Upstairs, she showered and changed, pushed her hair into a high ponytail and dabbed on lipstick and mascara before hesitating at the bathroom mirror and eyeing her reflection. She should bring up the missing drugs with the kids. Actually she had to, she thought, and opened the cabinet to retrieve the bottle before slipping it into her pocket. Then she trundled down to the first floor, where she discovered Harper, eyes at half-mast, standing at the kitchen counter.
“Doughnut in the bag,” Rachel said, pointing to the white sack. “Juice in the fridge.”
“Just coffee.”
“You drink coffee?” Dumbfounded, Rachel eyed her daughter. “Since when?”
“I dunno. A while.”
This was news to Rachel.
Harper yawned. “Three more days of it and then a cleanse.”
“A cleanse?
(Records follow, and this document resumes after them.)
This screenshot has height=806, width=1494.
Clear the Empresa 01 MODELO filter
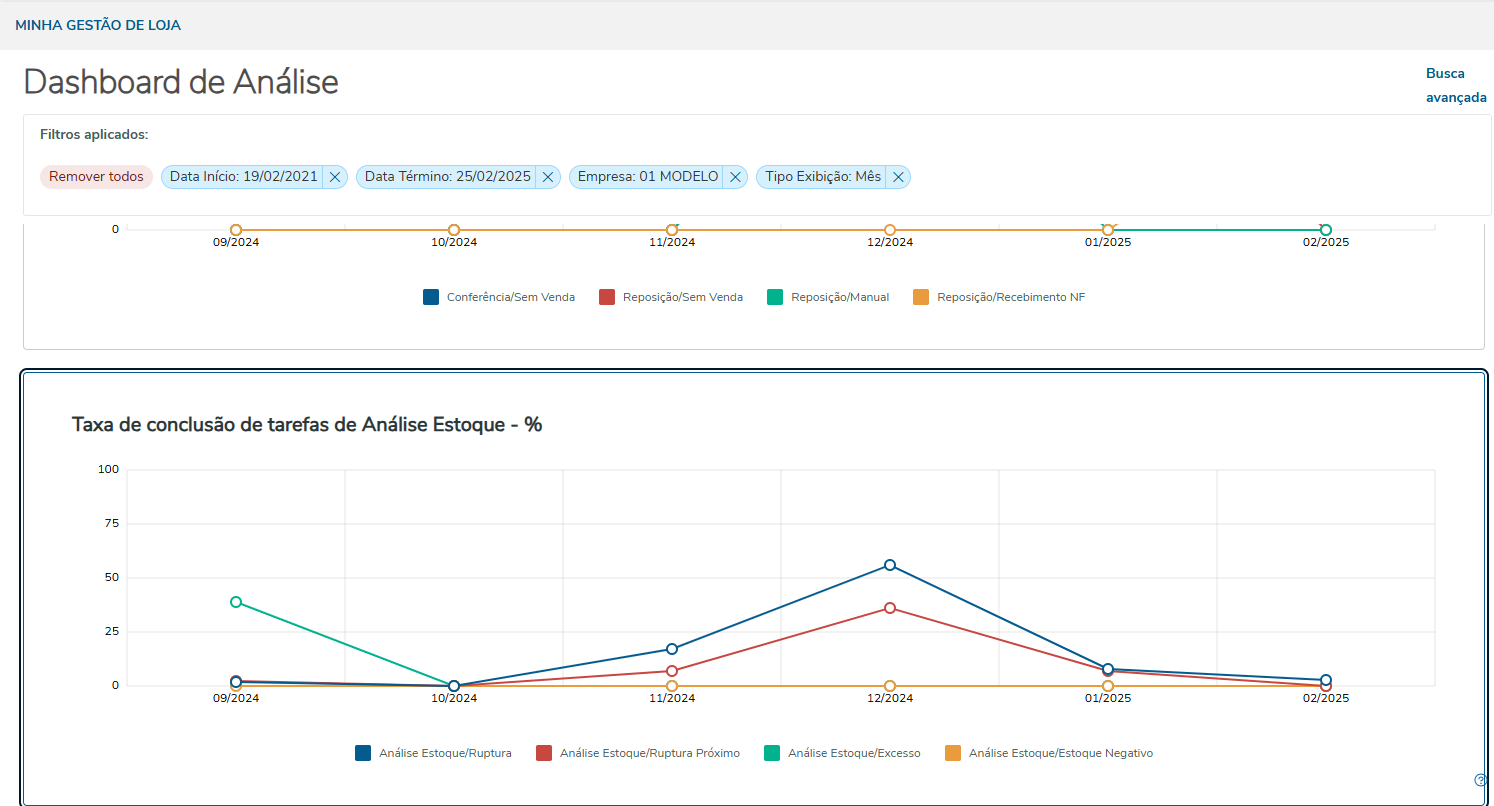[735, 177]
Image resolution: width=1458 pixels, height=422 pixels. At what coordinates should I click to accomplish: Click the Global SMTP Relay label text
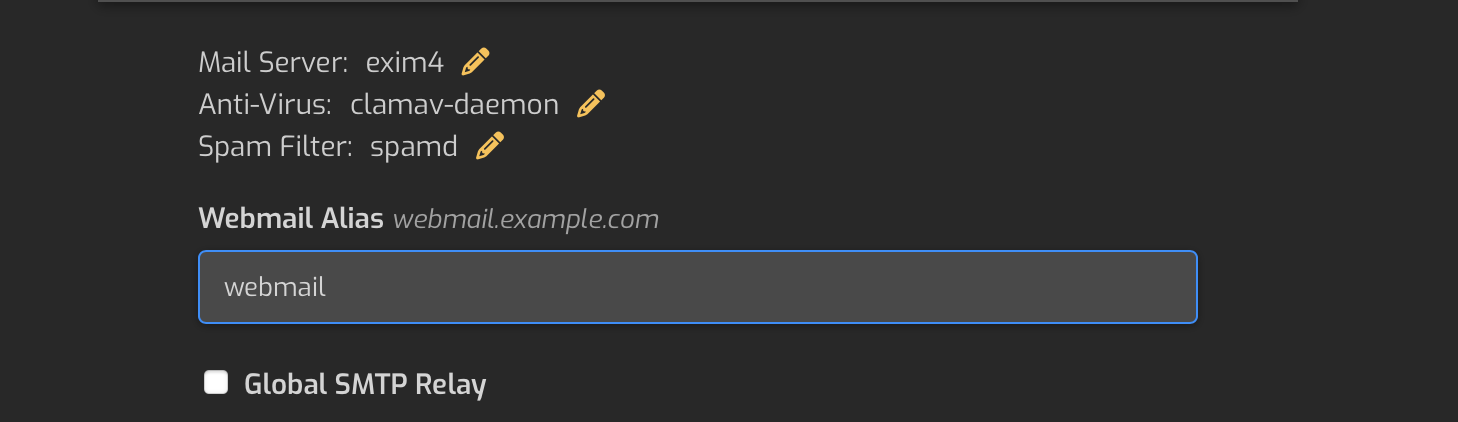[365, 385]
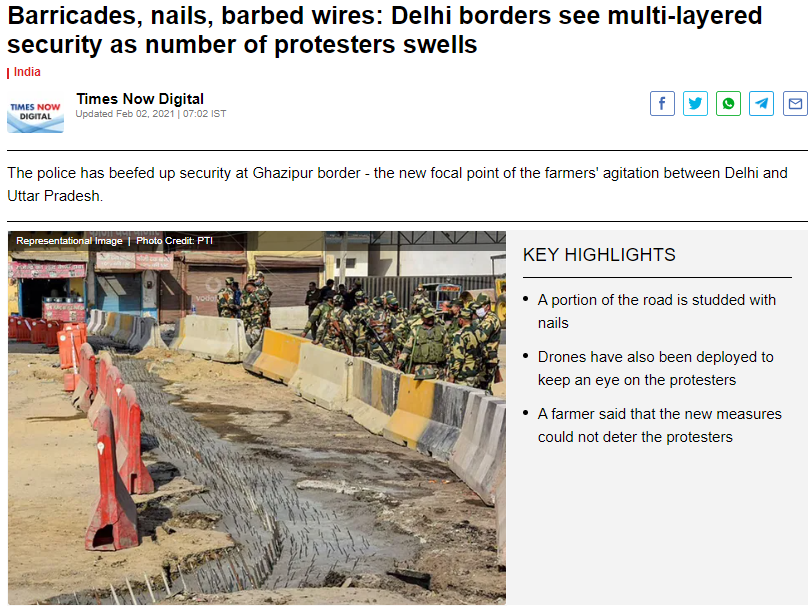Viewport: 812px width, 608px height.
Task: Select highlight about road studded with nails
Action: pyautogui.click(x=657, y=311)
Like a diet?” Rachel skewered her daughter with a glare as she found two coffee cups in the cupboard. She eyed Harper’s slim frame and said, “You don’t need to diet,” as she poured from the glass carafe.
“It’s not to lose weight, Mom.”
Was there just the hint of a know-it-all sneer in her daughter’s voice?
Great.
“It’s healthy.” Harper reached across the counter and into the cupboard for the sugar bowl, found a teaspoon in the drawer, then shoveled three spoonfuls into her cup. In the refrigerator she found a carton of hazelnut creamer, then added a thick stream into her cup and searched the refrigerator again. “Don’t we have any syrup? Oh, wait, here it is.” She extracted a brown plastic bottle and squirted two thick blobs of chocolate into her concoction.